- _PROBLEM TO WORK ON_: Please reproduce the following records exactly as they appear.
• • • • • • •
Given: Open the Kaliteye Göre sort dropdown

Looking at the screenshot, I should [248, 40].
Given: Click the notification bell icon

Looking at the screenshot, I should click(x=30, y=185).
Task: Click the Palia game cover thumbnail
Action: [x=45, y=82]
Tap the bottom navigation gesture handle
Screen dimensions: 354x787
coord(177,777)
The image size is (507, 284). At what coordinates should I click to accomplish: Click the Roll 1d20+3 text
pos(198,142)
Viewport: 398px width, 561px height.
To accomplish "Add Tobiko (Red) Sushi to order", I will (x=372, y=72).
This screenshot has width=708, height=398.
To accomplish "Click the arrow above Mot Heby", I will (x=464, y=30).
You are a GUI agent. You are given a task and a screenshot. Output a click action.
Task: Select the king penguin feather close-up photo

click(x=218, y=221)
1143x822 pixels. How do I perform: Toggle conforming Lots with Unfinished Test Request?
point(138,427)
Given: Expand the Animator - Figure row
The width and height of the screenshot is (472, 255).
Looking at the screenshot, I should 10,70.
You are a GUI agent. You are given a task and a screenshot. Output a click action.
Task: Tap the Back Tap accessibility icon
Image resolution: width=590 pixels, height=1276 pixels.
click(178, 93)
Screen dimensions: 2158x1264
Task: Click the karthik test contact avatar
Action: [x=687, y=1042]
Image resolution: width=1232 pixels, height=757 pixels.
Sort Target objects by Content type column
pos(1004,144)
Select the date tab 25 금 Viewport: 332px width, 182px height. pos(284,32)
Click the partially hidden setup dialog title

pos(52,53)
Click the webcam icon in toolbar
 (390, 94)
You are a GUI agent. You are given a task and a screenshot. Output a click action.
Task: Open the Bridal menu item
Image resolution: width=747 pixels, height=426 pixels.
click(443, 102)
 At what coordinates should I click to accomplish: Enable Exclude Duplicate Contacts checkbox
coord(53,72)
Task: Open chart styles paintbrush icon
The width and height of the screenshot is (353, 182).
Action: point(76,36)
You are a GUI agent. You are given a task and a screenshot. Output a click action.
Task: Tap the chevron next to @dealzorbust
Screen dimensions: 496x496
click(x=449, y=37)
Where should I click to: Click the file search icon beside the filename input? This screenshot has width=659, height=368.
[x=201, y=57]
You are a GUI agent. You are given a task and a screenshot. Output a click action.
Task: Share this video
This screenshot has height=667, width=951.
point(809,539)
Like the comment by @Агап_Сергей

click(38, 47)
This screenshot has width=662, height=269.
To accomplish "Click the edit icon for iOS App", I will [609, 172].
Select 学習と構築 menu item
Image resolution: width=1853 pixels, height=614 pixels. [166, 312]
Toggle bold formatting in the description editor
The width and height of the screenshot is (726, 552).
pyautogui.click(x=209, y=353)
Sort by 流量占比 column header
• • • • • • •
- _SOLUTION TO THE EXERCISE_:
Given: Open the Kaliteye Göre sort dropdown

Looking at the screenshot, I should [248, 40].
Given: Click the notification bell icon

Looking at the screenshot, I should click(x=30, y=185).
Task: Click the Palia game cover thumbnail
Action: [x=45, y=82]
Tap the bottom navigation gesture handle
Screen dimensions: 354x787
coord(177,777)
The image size is (507, 284). At what coordinates should I click to accomplish: Click the Roll 1d20+3 text
pos(198,142)
Viewport: 398px width, 561px height.
To accomplish "Add Tobiko (Red) Sushi to order", I will (x=372, y=72).
This screenshot has width=708, height=398.
To accomplish "Click the arrow above Mot Heby", I will (x=464, y=30).
You are a GUI agent. You are given a task and a screenshot. Output a click action.
Task: Select the king penguin feather close-up photo

click(x=218, y=221)
1143x822 pixels. How do I perform: Toggle conforming Lots with Unfinished Test Request?
point(138,427)
Given: Expand the Animator - Figure row
The width and height of the screenshot is (472, 255).
Looking at the screenshot, I should 10,70.
You are a GUI agent. You are given a task and a screenshot. Output a click action.
Task: Tap the Back Tap accessibility icon
Image resolution: width=590 pixels, height=1276 pixels.
click(178, 93)
Screen dimensions: 2158x1264
Task: Click the karthik test contact avatar
Action: [x=687, y=1042]
Image resolution: width=1232 pixels, height=757 pixels.
Sort Target objects by Content type column
pos(1004,144)
Select the date tab 25 금 Viewport: 332px width, 182px height. pos(284,32)
Click the partially hidden setup dialog title

pos(52,53)
Click the webcam icon in toolbar
 (390, 94)
You are a GUI agent. You are given a task and a screenshot. Output a click action.
Task: Open the Bridal menu item
Image resolution: width=747 pixels, height=426 pixels.
click(443, 102)
 At what coordinates should I click to accomplish: Enable Exclude Duplicate Contacts checkbox
coord(53,72)
Task: Open chart styles paintbrush icon
The width and height of the screenshot is (353, 182).
Action: point(76,36)
You are a GUI agent. You are given a task and a screenshot. Output a click action.
Task: Tap the chevron next to @dealzorbust
Screen dimensions: 496x496
click(x=449, y=37)
Where should I click to: Click the file search icon beside the filename input? This screenshot has width=659, height=368.
[x=201, y=57]
You are a GUI agent. You are given a task and a screenshot. Output a click action.
Task: Share this video
This screenshot has height=667, width=951.
point(809,539)
Like the comment by @Агап_Сергей

click(38, 47)
This screenshot has width=662, height=269.
To accomplish "Click the edit icon for iOS App", I will [609, 172].
Select 学習と構築 menu item
Image resolution: width=1853 pixels, height=614 pixels. [166, 312]
Toggle bold formatting in the description editor
The width and height of the screenshot is (726, 552).
pyautogui.click(x=209, y=353)
Sort by 流量占比 column header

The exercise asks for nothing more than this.